Steroids have been extensively used in ophthalmology since their discovery in 1948, recently alternate ways of steroid delivery are being tried like intravitreal injection in macular oedema which can control macular edema efficiently for months and years after a single administration in the meantime reducing the possibility of adverse systemic events of oral or intravenous steroids [20]. Scleral edema and inflammation are present in all forms of scleritis. Tu EY1 et al., in their study on treating non necrotizing anterior scleritis with subconjunctival corticosteroid injection, they found it highly efficacious in treating non-necrotizing anterior scleritis without the risk of thinning and/or perforation [21].

For the first time in 1965, Maguire used local steroid injections for the treatment of hypertrophic scar and keloid tissue [22] while proved great efficacy, some side effects were occasionally observed like subcutaneous atrophy, depigmentation and skin necrosis [23, 24].

In a study on dexamethasone injection after third molar surgery, Majid OW found a significant improvement in postoperative parameters (swelling, pain, and trismus) in both dexamethasone groups (group A injected locally, and group B injected intramuscular) compared to group C (No dexamethasone injected). Moreover the results of both groups A and B were comparable denoting that local dexamethasone injection gives similar results to intramuscular injection with the benefit of avoiding systemic side effects of IM injection [25], based on the same principle, we tried to apply this local injection of steroids intra operatively in hypospadias surgeries.

Another study published in the British journal of plastic surgery reported that local steroid infiltration after pediatric cranio-maxillofacial surgeries significantly decreased postoperative facial swelling and avoided the eye closure 2 days after surgery which allowed more effective monitoring of any neurological or ophthalmological complications, consequently achieved a significant clinical benefit [26] .

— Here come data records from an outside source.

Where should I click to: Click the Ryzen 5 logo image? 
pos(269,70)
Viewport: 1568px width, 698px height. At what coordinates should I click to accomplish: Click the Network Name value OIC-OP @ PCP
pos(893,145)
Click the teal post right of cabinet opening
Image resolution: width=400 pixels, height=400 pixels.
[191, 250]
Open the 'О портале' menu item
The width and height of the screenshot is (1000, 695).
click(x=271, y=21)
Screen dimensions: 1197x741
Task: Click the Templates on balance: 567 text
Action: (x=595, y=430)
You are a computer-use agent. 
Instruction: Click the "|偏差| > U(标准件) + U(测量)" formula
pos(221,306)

We locally injected long acting corticosteroid (betamethasone) into dartos fascia after surgical repair of hypospadias to limit the postoperative edema thus preserving the suture line without tension for proper healing. We spared the area around the neo urethra from injection to avoid any possible effect of steroids on healing of the suture line.

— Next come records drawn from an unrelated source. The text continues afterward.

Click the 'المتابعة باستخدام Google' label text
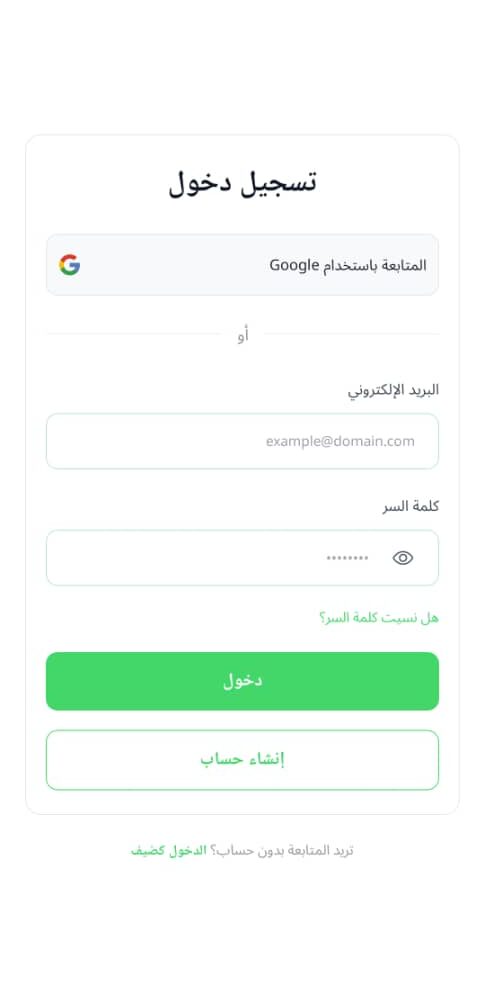Image resolution: width=484 pixels, height=994 pixels. (x=348, y=265)
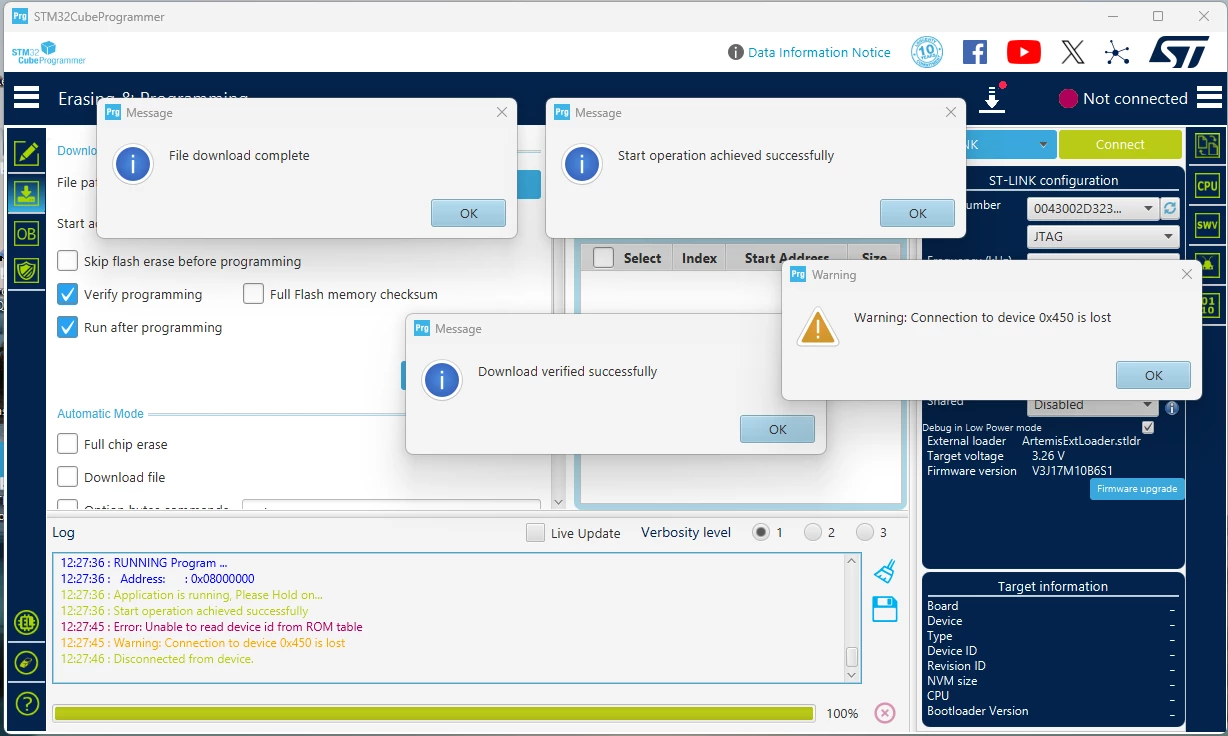This screenshot has width=1228, height=736.
Task: Expand the serial number dropdown
Action: (1092, 208)
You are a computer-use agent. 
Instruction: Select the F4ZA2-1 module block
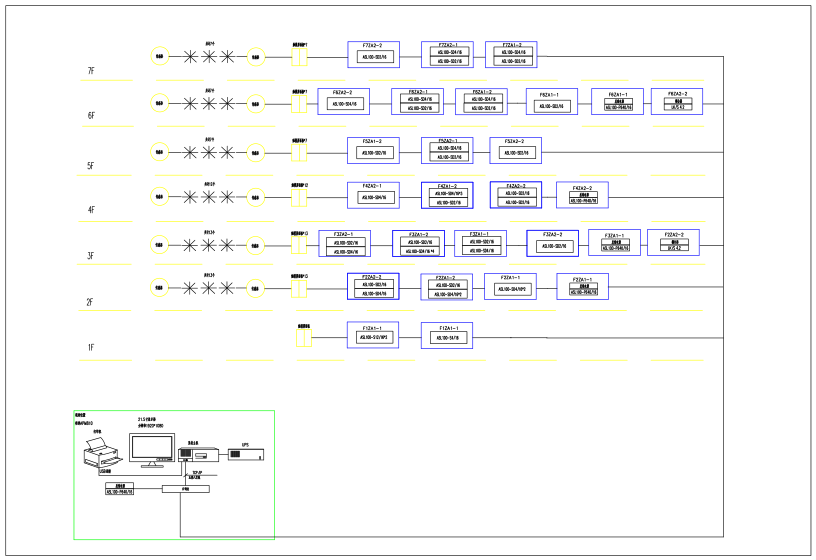[x=374, y=195]
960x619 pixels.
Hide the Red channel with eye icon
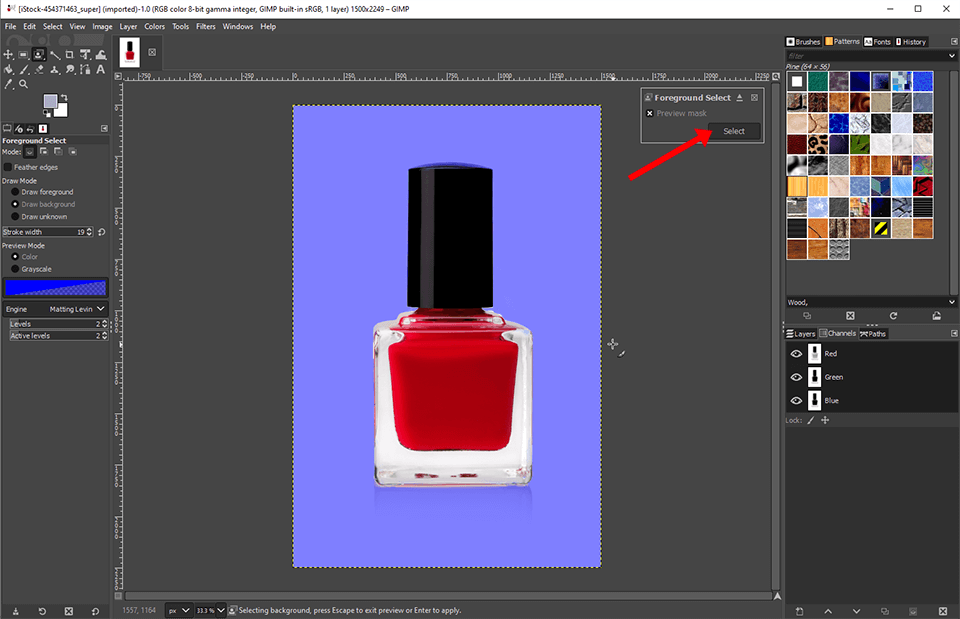797,354
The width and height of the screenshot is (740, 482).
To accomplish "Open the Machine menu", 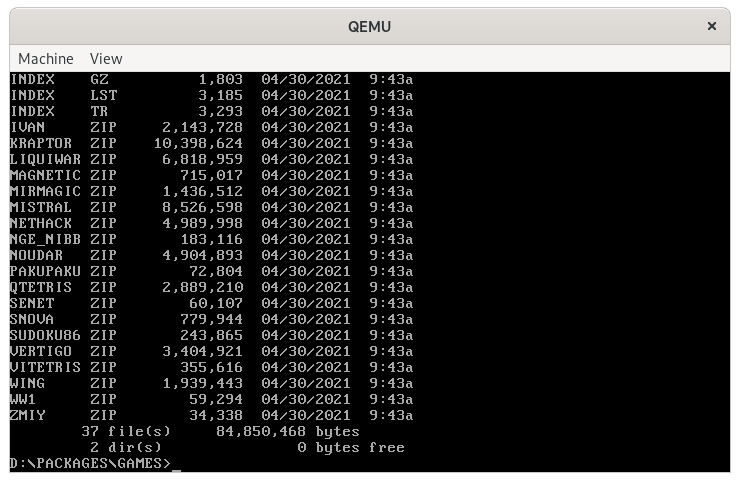I will coord(46,59).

In our study, we found significant higher incidence of postoperative complications in group B (No betamethasone injected). There was a higher incidence of superficial skin infection (P value 0.002), penile edema (P value < 0.001) and surgical failure (postoperative recurrence especially in cases with proximal hypospadias). The incidence of skin discoloration was significantly higher in group (A). The patients and their parents were more satisfied about the final shape and cosmetic appearance of the penis in group A.

As an initial study we had a relatively small number of patients and we lack longer follow-up, so depending on our preliminary results, we recommend future larger trials with longer follow-up.

Conclusion

Local corticosteroid injection during hypospadias repair minimize the penile oedema and decrease the incidence of postoperative functional and cosmetic complications.